Une page sociale s’ouvre à l’Université de Kisangani. Le Comité de gestion Kirongozi a remis ce jeudi à l’UNIKIS son premier corbillard, mettant fin à plus de six décennies d’attente pour le personnel.
C’est dans la cour du bâtiment administratif que la cérémonie s’est déroulée, devant les représentants des enseignants, du personnel administratif et des étudiants. Pour le Professeur Mathieu Kirongozi Bometa, qui dirige le comité, il s’agissait de transformer une revendication ancienne en acte concret.
« Depuis 1963, l’université n’avait jamais disposé de son propre corbillard. Le Comité de gestion Kirongozi a décidé d’agir pour alléger la charge qui pèse sur les familles de nos agents au moment du deuil », a-t-il expliqué.

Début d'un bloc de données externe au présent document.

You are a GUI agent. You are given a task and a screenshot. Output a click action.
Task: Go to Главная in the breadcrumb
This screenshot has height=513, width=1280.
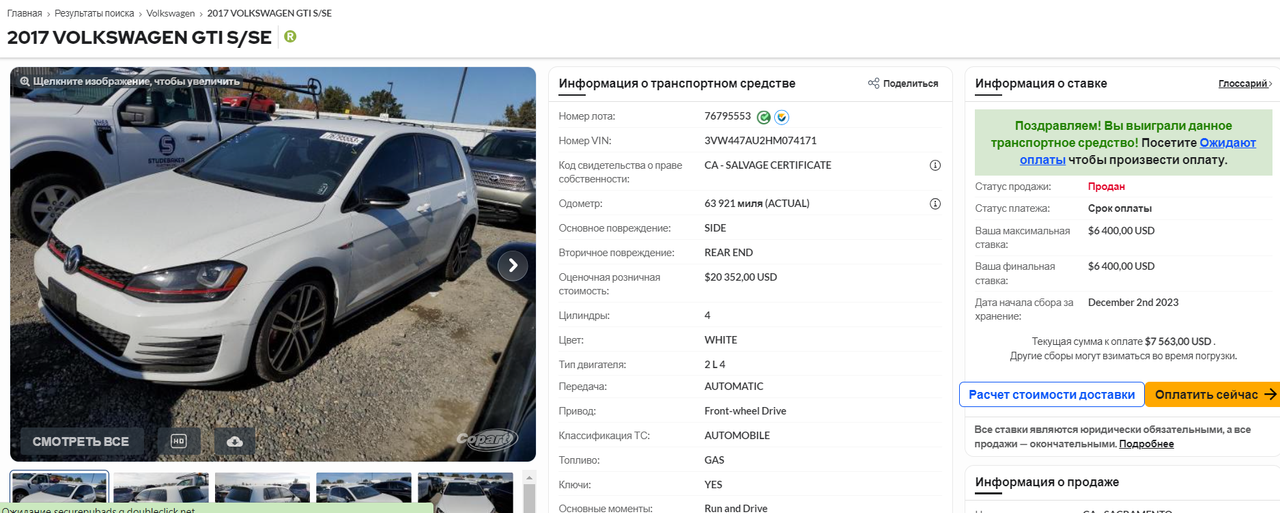[x=24, y=13]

Le véhicule ne sera pas d’un usage libre. Le comité a encadré son fonctionnement : transport exclusif des dépouilles des agents de l’UNIKIS, trajet balisé du lieu du décès à la morgue, puis vers les obsèques et le cimetière. Un numéro de service sera bientôt communiqué pour centraliser les demandes.
L’accès sera payant, mais à un tarif social. L’objectif, selon le comité, est de couvrir les frais de carburant, d’entretien, d’amortissement du véhicule, ainsi que la rémunération du chauffeur et du gardien.
La nouvelle a été saluée par les corps de l’université. Le Professeur Jean Pierre Lifoli, président de l’Association des professeurs, a remercié le Comité de gestion Kirongozi pour la rapidité d’exécution d’une résolution prise en avril dernier.
« Jusqu’ici, les familles payaient jusqu’à 100 dollars pour louer un corbillard. Cette acquisition change la donne. Nous allons veiller à une utilisation responsable », a-t-il déclaré.
Au-delà du geste matériel, le personnel voit dans cette initiative le signe d’une gestion plus proche des réalités sociales. Plusieurs voix souhaitent désormais que le Comité de gestion Kirongozi complète ce dispositif par l’acquisition d’un catafalque, afin de renforcer l’accompagnement des familles endeuillées.